¿Quienes fueron los Paracas?

Paracas en la prehistoria y en la geografía de la costa del Perú

La población de la sociedad Paracas residía en diversos valles de la costa sur del Perú, desde Cañete, Topará, Chincha y Pisco por el norte, hasta Ica y Nazca por el sur. La mayoría vivía en campamentos estacionales consistentes en cuartos aglutinados, formando casas o grupos de casas construidas con muros de piedras asentados con algas y rellenos con basuras y conchuelas. En tiempos más tardíos establecieron poblados más grandes en torno a templos construidos con montículos de adobes.

Se ignora cómo estaban organizados, pero es evidente que los paracas tuvieron algún tipo de estratificación social. Así lo sugieren las diferencias en el ajuar de las tumbas, donde unos pocos individuos, sepultados en fardos y con ricas ofrendas, parecen haber sido jefes, altos dignatarios o miembros de la élite de la sociedad.

Los paracas vivieron del maíz, el camote, los frijoles, la yuca y otros cultivos similares, pero también subsistieron pescando, cazando mamíferos marinos y recolectando mariscos, algas y otros productos del mar. Combinando el algodón producido en los valles costeros con la lana de camélido proveniente de intercambios con la sierra, las tejedoras elaboraron los afamados textiles que se encuentran en las tumbas, cuya belleza y refinada factura no han sido igualadas por ninguna otra sociedad precolombina.

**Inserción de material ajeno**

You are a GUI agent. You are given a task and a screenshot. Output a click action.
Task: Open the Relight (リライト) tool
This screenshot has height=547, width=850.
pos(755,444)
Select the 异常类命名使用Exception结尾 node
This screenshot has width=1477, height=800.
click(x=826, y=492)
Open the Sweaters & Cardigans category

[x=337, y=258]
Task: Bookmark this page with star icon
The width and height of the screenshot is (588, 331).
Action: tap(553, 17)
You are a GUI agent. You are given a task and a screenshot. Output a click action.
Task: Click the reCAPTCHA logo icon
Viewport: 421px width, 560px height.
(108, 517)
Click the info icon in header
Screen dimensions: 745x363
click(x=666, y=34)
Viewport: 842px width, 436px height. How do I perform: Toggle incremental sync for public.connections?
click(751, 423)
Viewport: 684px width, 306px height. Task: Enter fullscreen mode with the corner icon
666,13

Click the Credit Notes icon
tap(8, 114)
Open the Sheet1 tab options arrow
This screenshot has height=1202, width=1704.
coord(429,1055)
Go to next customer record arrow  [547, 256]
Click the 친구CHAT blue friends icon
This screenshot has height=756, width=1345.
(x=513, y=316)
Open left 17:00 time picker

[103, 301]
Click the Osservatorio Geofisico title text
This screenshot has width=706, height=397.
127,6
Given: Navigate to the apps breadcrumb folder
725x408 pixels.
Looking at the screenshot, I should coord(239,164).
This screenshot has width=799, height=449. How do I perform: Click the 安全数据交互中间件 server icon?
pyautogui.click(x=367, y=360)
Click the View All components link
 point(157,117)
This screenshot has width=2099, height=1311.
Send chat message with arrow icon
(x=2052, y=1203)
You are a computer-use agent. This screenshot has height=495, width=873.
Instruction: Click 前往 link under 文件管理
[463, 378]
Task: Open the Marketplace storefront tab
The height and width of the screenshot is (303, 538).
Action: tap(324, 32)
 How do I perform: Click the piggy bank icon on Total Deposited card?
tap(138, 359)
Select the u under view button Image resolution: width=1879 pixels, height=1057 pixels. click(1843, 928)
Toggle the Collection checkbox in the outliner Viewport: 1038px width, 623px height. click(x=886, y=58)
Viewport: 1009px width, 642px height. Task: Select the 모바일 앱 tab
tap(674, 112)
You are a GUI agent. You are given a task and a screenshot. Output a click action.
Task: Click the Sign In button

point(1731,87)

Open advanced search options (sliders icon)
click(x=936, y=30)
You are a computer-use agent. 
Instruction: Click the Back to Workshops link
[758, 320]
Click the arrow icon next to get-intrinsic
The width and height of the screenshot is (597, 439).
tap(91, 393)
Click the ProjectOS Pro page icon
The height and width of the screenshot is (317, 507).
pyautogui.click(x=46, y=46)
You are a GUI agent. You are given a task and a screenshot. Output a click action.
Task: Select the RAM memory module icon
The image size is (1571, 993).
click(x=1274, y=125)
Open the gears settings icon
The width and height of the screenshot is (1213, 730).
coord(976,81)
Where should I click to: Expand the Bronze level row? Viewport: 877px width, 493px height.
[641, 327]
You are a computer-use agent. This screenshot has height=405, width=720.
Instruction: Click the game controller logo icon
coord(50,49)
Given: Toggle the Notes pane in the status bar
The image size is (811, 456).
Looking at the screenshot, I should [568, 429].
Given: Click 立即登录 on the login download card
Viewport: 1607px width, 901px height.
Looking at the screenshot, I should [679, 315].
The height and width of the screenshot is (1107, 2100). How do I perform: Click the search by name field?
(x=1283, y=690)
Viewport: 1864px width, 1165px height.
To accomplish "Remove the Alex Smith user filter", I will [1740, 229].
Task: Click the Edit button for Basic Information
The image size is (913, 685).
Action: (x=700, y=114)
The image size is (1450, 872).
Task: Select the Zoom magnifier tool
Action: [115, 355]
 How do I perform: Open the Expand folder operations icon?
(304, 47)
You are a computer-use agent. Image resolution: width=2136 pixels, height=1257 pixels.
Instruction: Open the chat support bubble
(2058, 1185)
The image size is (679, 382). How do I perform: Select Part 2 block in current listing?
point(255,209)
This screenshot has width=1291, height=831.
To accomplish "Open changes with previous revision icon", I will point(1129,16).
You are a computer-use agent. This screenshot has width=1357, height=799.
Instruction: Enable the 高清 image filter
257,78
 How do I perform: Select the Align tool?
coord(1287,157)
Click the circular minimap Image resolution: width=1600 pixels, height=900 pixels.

Se acostumbra dividir el desarrollo de Paracas en dos fases: Cavernas y Necrópolis. Durante Paracas Cavernas, las influencias de Chavín —el primer gran horizonte de la historia cultural de los Andes— son patentes en los motivos de los tejidos. Si bien los textiles no alcanzan aún su máxima expresión, destacan las telas pintadas, así como las cintas, las fajas y los pequeños ponchos. La cerámica de esta fase muestra igualmente una gran afinidad con Chavín, especialmente por medio de la incisión fina como técnica decorativa, la representación estilizada del felino y la botella de asa-puente y doble gollete, una forma de vasija que será replicada muchas veces y en distintos contextos culturales durante casi todo el primer milenio de nuestra era.

La iconografía Paracas Necrópolis resalta aspectos de ser humano con características de ave y felino

Aunque los bordados no estuvieron ausentes en Cavernas, es posteriormente, con la fase Paracas Necrópolis, cuando alcanzan la perfección. A esta fase pertenecen todos los tejidos y las ofrendas mortuorias de esta exposición. La policromía de sus textiles y su rica iconografía dejaron un fuerte legado en el sur del Perú, herencia que alcanzaría su máxima expresión en la vecina y algo más tardía cultura Nasca. Las escudillas y las botellas de asa-puente monocromas de la época Paracas Necrópolis, en cambio, provenían de los valles del norte. De ahí el nombre de Topará dado a este estilo cerámico, en atención al valle donde primero fue identificado.

La policromía de los textiles que acompañan al muerto contrasta con la monocromía de las vasijas Topará, una tradición cerámica que floreció en los valles de Topará, Chincha y Pisco a partir de rasgos formales heredados de la previa fase Paracas Cavernas. Son típicas las escudillas y las botellas de doble gollete con asa-puente, cuyas formas imitan animales y vegetales. Las vasijas eran colocadas como ofrendas junto al fardo funerario, en cambio, las vasijas en miniatura eran puestas entre los tejidos que envolvían al difunto.

Las fechas radiocarbónicas muestran que los cementerios de Paracas Necrópolis y de Topará se utilizaron aproximadamente entre 100 a. C. y 200 d. C., o sea, un poco más tarde que aquellos de la tradición Paracas Cavernas, pero virtualmente contemporáneos con la fase Nasca Temprano.